BEGIN SUPPLIED RECORDS
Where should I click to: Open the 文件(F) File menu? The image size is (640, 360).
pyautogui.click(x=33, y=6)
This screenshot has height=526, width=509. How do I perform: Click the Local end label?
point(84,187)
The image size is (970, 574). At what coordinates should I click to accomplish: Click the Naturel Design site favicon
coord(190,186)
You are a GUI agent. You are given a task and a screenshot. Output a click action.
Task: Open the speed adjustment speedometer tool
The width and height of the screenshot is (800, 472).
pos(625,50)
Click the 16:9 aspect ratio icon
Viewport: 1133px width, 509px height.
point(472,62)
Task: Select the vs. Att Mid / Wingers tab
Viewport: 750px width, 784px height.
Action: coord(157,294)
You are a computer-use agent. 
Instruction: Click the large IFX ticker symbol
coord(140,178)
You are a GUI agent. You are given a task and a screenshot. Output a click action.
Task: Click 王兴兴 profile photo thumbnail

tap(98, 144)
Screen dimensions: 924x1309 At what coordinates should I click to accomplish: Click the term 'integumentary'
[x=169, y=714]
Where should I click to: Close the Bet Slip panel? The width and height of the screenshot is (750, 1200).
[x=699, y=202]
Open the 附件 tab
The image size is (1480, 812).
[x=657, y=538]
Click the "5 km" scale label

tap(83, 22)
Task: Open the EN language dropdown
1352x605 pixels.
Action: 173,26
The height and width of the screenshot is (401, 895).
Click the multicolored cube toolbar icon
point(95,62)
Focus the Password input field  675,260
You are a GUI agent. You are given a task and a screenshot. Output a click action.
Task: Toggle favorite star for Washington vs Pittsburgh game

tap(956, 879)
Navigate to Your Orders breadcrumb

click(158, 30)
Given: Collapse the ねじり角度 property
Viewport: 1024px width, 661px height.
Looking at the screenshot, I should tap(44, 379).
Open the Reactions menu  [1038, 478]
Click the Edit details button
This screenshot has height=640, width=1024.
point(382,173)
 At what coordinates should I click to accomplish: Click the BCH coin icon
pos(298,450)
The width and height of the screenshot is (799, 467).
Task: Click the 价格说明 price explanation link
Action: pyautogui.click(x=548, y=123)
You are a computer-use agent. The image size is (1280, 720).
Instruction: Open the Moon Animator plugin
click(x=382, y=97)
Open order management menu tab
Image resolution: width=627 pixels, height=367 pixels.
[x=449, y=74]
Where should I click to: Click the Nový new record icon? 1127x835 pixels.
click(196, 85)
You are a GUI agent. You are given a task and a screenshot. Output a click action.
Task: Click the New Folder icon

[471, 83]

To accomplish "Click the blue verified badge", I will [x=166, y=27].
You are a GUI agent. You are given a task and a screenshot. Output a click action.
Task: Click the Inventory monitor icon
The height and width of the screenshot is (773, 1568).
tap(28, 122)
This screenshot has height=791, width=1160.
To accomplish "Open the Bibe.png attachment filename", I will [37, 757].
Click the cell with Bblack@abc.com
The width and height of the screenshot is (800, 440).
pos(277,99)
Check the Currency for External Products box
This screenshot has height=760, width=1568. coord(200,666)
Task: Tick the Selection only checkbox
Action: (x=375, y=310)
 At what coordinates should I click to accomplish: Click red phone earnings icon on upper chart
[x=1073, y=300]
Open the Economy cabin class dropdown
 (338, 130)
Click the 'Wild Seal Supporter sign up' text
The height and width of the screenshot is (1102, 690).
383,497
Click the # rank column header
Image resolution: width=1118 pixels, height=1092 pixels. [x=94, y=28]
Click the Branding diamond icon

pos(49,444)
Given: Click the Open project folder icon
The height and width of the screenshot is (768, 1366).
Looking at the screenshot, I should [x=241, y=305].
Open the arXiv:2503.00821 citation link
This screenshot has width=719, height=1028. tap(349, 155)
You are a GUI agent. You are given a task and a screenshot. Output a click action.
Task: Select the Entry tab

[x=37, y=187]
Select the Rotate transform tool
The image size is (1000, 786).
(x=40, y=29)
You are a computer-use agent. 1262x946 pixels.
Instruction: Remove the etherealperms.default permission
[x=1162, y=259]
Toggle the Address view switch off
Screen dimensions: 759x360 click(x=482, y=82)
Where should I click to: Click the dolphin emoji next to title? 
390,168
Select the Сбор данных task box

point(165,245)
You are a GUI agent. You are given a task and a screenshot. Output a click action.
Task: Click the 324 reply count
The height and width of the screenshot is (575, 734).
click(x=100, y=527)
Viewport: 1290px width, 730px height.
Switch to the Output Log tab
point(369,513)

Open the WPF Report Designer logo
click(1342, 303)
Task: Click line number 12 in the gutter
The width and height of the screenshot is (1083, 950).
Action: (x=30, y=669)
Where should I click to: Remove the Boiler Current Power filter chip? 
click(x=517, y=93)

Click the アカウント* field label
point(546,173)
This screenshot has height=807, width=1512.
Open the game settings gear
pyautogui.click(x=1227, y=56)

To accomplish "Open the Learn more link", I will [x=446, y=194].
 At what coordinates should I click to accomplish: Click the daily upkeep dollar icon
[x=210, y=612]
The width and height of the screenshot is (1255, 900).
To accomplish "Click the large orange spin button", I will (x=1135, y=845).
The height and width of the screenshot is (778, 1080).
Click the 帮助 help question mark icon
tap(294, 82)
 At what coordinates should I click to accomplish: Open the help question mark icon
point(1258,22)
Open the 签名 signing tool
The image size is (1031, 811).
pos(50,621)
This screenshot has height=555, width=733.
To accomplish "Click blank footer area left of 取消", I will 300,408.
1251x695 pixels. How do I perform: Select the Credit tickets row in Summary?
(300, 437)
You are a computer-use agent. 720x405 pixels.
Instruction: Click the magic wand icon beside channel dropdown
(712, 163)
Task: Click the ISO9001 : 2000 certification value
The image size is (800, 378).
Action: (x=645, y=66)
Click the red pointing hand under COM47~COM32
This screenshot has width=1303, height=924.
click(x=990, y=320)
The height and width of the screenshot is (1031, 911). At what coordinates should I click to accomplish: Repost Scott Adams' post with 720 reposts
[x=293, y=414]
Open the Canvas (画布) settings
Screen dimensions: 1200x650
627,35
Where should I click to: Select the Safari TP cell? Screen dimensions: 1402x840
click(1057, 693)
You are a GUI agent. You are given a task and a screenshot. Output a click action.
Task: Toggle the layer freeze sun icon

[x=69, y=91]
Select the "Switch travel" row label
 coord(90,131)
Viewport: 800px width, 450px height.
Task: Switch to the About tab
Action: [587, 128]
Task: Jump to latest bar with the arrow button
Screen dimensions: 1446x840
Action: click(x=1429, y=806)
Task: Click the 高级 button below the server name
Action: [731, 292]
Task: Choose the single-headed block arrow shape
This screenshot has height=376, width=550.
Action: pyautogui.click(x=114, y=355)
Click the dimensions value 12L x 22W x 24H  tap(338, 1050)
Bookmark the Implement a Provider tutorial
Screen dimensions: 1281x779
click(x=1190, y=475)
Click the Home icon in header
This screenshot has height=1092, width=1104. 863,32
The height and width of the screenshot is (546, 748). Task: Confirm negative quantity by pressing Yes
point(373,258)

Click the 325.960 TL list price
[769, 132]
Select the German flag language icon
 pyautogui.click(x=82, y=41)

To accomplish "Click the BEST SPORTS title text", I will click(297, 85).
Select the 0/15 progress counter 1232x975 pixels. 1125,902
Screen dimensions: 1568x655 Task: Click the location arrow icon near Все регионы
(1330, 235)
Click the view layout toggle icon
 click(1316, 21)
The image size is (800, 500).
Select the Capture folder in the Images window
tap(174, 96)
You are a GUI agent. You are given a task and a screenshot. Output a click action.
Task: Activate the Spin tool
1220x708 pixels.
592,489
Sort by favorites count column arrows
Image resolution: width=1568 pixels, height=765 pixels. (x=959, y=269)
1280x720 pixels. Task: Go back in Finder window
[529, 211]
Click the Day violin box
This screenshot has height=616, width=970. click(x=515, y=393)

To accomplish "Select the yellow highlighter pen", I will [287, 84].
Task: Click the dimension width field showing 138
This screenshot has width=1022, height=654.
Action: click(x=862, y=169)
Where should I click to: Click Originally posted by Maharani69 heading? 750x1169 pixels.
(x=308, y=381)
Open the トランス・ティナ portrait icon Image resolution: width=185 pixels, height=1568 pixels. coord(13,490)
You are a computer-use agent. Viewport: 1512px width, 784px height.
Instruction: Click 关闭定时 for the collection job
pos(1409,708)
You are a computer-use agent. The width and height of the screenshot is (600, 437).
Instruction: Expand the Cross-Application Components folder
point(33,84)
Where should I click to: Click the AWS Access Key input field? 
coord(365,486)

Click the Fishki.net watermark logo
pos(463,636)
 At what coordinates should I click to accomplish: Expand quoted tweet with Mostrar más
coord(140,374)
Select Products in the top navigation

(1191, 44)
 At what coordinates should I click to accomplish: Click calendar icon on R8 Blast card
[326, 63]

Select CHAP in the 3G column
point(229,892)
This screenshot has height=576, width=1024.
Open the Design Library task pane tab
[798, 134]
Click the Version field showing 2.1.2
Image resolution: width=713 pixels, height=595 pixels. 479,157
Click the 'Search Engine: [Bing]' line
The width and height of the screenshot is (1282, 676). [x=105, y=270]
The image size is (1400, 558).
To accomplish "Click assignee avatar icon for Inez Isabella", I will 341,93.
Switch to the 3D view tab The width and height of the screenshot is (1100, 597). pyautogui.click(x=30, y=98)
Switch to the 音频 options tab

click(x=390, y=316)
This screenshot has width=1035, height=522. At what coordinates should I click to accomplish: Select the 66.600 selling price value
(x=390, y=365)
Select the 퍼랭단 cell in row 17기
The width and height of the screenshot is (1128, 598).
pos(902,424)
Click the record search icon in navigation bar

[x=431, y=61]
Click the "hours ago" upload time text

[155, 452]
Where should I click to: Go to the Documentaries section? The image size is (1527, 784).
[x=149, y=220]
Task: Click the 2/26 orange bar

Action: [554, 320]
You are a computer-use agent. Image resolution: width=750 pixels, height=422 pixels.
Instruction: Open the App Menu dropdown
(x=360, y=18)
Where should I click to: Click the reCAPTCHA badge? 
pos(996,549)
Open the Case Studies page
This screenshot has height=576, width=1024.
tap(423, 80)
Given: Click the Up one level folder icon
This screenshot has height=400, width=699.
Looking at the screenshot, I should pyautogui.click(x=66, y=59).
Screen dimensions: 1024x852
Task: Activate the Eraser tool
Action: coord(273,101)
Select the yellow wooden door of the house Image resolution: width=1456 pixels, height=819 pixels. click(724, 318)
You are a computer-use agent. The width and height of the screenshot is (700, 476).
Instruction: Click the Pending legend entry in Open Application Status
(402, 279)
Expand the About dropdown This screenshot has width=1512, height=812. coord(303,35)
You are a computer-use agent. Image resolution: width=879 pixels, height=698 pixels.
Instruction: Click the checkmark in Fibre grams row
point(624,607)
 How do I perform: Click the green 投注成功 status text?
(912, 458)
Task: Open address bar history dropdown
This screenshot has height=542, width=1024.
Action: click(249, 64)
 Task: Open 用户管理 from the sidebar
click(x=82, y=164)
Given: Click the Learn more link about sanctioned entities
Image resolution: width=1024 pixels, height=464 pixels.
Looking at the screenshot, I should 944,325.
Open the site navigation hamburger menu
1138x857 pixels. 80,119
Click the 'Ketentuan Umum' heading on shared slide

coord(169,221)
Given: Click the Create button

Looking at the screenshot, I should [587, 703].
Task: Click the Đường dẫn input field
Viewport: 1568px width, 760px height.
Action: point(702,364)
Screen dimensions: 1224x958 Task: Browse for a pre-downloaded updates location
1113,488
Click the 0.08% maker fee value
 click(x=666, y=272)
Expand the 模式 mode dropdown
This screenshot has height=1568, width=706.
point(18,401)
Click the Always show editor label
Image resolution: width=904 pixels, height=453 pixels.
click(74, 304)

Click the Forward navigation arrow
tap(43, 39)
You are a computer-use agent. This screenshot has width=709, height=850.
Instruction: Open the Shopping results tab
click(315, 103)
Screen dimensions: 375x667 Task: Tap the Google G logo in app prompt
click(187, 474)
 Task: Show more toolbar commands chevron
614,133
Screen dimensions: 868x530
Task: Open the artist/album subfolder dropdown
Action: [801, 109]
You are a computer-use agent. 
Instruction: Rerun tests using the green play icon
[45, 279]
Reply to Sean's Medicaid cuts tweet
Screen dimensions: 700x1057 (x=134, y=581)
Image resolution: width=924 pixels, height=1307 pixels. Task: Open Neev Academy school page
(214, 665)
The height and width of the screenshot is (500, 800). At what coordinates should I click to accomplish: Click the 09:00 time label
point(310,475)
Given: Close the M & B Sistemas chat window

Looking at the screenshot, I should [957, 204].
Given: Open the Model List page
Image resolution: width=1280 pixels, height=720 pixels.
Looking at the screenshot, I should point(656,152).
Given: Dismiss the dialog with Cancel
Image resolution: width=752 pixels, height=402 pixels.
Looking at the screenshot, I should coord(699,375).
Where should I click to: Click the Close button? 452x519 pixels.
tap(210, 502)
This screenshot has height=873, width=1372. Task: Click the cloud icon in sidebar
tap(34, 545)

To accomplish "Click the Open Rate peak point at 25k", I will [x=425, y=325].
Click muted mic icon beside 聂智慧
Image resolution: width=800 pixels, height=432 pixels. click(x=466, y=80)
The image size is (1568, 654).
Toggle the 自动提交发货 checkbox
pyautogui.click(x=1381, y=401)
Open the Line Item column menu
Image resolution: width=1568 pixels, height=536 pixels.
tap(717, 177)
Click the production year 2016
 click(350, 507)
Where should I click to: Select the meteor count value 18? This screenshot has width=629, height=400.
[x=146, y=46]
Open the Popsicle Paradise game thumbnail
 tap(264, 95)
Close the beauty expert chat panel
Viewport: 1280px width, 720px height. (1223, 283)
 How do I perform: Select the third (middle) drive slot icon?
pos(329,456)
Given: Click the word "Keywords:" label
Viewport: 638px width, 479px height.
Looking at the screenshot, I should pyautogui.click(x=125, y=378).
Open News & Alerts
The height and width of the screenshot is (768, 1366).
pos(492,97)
END SUPPLIED RECORDS
Only the lines above from the one with "The height and width of the screenshot is (778, 1080)." through the one with "Select the 0/15" should be duplicated, character for character.

The height and width of the screenshot is (778, 1080).
Click the 帮助 help question mark icon
tap(294, 82)
 At what coordinates should I click to accomplish: Open the help question mark icon
point(1258,22)
Open the 签名 signing tool
The image size is (1031, 811).
pos(50,621)
This screenshot has height=555, width=733.
To accomplish "Click blank footer area left of 取消", I will 300,408.
1251x695 pixels. How do I perform: Select the Credit tickets row in Summary?
(300, 437)
You are a computer-use agent. 720x405 pixels.
Instruction: Click the magic wand icon beside channel dropdown
(712, 163)
Task: Click the ISO9001 : 2000 certification value
The image size is (800, 378).
Action: (x=645, y=66)
Click the red pointing hand under COM47~COM32
This screenshot has width=1303, height=924.
click(x=990, y=320)
The height and width of the screenshot is (1031, 911). At what coordinates should I click to accomplish: Repost Scott Adams' post with 720 reposts
[x=293, y=414]
Open the Canvas (画布) settings
Screen dimensions: 1200x650
627,35
Where should I click to: Select the Safari TP cell? Screen dimensions: 1402x840
click(1057, 693)
You are a GUI agent. You are given a task and a screenshot. Output a click action.
Task: Toggle the layer freeze sun icon

[x=69, y=91]
Select the "Switch travel" row label
 coord(90,131)
Viewport: 800px width, 450px height.
Task: Switch to the About tab
Action: [587, 128]
Task: Jump to latest bar with the arrow button
Screen dimensions: 1446x840
Action: click(x=1429, y=806)
Task: Click the 高级 button below the server name
Action: [731, 292]
Task: Choose the single-headed block arrow shape
This screenshot has height=376, width=550.
Action: pyautogui.click(x=114, y=355)
Click the dimensions value 12L x 22W x 24H  tap(338, 1050)
Bookmark the Implement a Provider tutorial
Screen dimensions: 1281x779
click(x=1190, y=475)
Click the Home icon in header
This screenshot has height=1092, width=1104. 863,32
The height and width of the screenshot is (546, 748). Task: Confirm negative quantity by pressing Yes
point(373,258)

Click the 325.960 TL list price
[769, 132]
Select the German flag language icon
 pyautogui.click(x=82, y=41)

To accomplish "Click the BEST SPORTS title text", I will click(297, 85).
Select the 0/15 progress counter 1232x975 pixels. 1125,902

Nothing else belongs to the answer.